Needless to say, the ’80s and early ’90s were totally different eras. The style was unbiased and based on personal research. The chance to be passively influenced came from the real interactions you had in the street and the use you made of paper magazines, rather than being pushed upon us by subtle marketing schemes and data collection. In 2013, the brand presented a pair of reworked basketball shorts. “I was referencing Allen Iverson’s style with that. The dramatic size of his pants was so elegant to me”, she doesn’t hide that her next collection might be inspired by basketball once again. The mention is validated by the fact that Yara played basketball while in high school. Yara believes teenagehood is a pivotal time in life. What you like at 16 sets the tone for the rest of your existence. I think it’s hard not to agree.

Rap also plays a significant role in her references. Nowadays, she uses jazz to nurture creativity.

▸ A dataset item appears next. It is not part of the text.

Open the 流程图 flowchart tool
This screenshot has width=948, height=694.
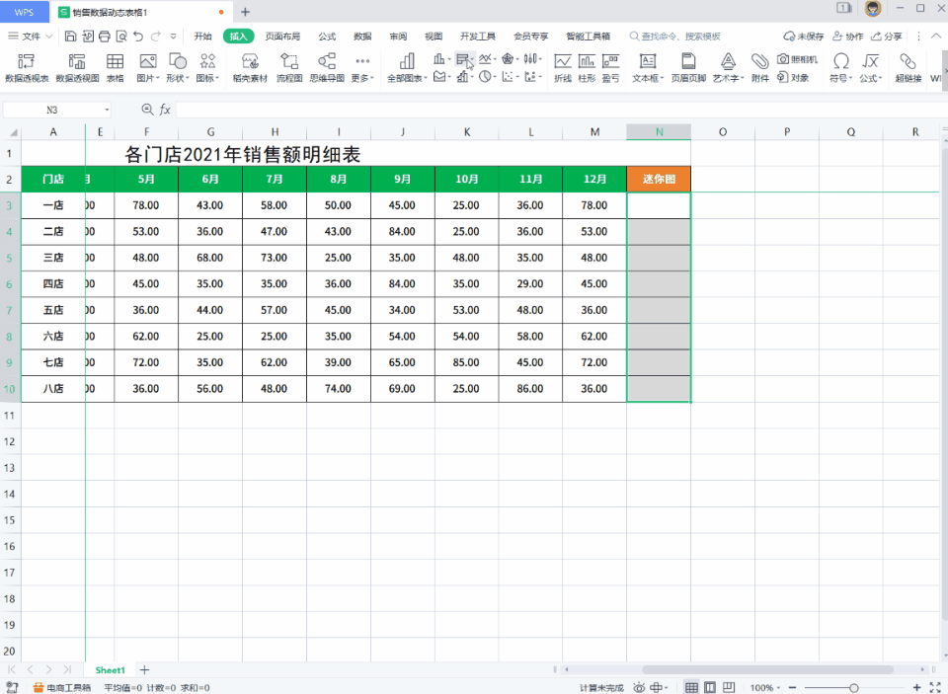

The simplicity yet depth of the sound created using only a few acoustic instruments layered on top of each other is a metaphor for the brand itself. Nomia sticks to a sophisticated, minimalist vision. “That’s what makes you stand out. Being assertive and confident in your choices.”, she claims.

Two years ago, she became a mother. When asked if her motherhood brought changes to her approach to fashion design, she mentions how her brand has never been about sexy cuts or tight proportions, so her creations have always been tailored to any kind of woman. “Although it made me think about the approach to cleaning a garment!” It led her to look for washable fabrics that aren’t easily damaged. Also, she finds her color palette has become more vibrant these days. Fashion and motherhood are a collaborative effort.

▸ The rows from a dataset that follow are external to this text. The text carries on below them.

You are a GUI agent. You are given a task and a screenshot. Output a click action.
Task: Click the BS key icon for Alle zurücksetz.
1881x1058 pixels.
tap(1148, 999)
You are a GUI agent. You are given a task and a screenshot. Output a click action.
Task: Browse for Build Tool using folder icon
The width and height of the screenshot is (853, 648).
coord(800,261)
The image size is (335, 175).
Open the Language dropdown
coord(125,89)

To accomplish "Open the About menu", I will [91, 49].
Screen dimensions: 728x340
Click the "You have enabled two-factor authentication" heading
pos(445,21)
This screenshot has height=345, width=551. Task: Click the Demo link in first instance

This time of reclusion has allowed Yara to reflect on how she wants Nomia to evolve and create a more dedicated experience for her clients. “The uncertain period we are living in has made me want to connect with my clientele more closely. I am thinking about online exclusives and how to offer custom pieces for the direct consumer.” Given the economic hardship we are facing, even the conscious fashion audience will begin to look for special edition pieces that will allow them to feel special and unique. Brands will need to establish a new level of consumer loyalty and trust by providing tailored solutions to seal the transaction.

As our conversation reaches its 40th minute, and my phone starts to heat up in my hand, I ask Yara what her wish is for the future. She hopes to see people educate themselves during this trying period, ultimately creating a better world. Before I cut the call, she hits me with a lively, energic “Grazie! Ciao!” because not only is Yara a mind-blowing, well-rounded woman, she’s also bilingual.